#### [TASK REQUIREMENTS]
Each record must appear in the answer exactly as given.

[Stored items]
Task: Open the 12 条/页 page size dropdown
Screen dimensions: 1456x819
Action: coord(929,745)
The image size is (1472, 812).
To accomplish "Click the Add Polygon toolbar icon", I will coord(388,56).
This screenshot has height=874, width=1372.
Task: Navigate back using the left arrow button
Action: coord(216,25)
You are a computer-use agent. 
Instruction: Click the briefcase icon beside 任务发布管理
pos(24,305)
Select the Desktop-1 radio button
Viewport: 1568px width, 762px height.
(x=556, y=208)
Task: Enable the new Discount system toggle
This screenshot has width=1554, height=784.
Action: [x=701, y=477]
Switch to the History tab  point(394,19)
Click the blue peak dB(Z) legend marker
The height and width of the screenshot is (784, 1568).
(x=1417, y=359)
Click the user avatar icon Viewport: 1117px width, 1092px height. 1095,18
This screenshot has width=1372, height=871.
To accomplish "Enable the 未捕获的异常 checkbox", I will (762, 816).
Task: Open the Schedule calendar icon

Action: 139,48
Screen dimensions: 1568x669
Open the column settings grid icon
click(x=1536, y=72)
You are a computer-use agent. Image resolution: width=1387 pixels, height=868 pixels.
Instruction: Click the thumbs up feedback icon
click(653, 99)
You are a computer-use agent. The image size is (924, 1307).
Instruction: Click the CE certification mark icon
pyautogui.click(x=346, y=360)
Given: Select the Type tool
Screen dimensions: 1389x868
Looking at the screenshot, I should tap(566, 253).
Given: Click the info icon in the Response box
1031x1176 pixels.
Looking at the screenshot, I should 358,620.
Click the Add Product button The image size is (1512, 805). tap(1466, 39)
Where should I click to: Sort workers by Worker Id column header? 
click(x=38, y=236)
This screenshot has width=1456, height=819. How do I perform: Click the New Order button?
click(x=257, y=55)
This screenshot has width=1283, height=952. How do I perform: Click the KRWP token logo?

#### [TASK RESULT]
Task: Open the 12 条/页 page size dropdown
Screen dimensions: 1456x819
Action: coord(929,745)
The image size is (1472, 812).
To accomplish "Click the Add Polygon toolbar icon", I will coord(388,56).
This screenshot has height=874, width=1372.
Task: Navigate back using the left arrow button
Action: coord(216,25)
You are a computer-use agent. 
Instruction: Click the briefcase icon beside 任务发布管理
pos(24,305)
Select the Desktop-1 radio button
Viewport: 1568px width, 762px height.
(x=556, y=208)
Task: Enable the new Discount system toggle
This screenshot has width=1554, height=784.
Action: [x=701, y=477]
Switch to the History tab  point(394,19)
Click the blue peak dB(Z) legend marker
The height and width of the screenshot is (784, 1568).
(x=1417, y=359)
Click the user avatar icon Viewport: 1117px width, 1092px height. 1095,18
This screenshot has width=1372, height=871.
To accomplish "Enable the 未捕获的异常 checkbox", I will (762, 816).
Task: Open the Schedule calendar icon

Action: 139,48
Screen dimensions: 1568x669
Open the column settings grid icon
click(x=1536, y=72)
You are a computer-use agent. Image resolution: width=1387 pixels, height=868 pixels.
Instruction: Click the thumbs up feedback icon
click(653, 99)
You are a computer-use agent. The image size is (924, 1307).
Instruction: Click the CE certification mark icon
pyautogui.click(x=346, y=360)
Given: Select the Type tool
Screen dimensions: 1389x868
Looking at the screenshot, I should tap(566, 253).
Given: Click the info icon in the Response box
1031x1176 pixels.
Looking at the screenshot, I should 358,620.
Click the Add Product button The image size is (1512, 805). tap(1466, 39)
Where should I click to: Sort workers by Worker Id column header? 
click(x=38, y=236)
This screenshot has width=1456, height=819. How do I perform: Click the New Order button?
click(x=257, y=55)
This screenshot has width=1283, height=952. How do I perform: Click the KRWP token logo?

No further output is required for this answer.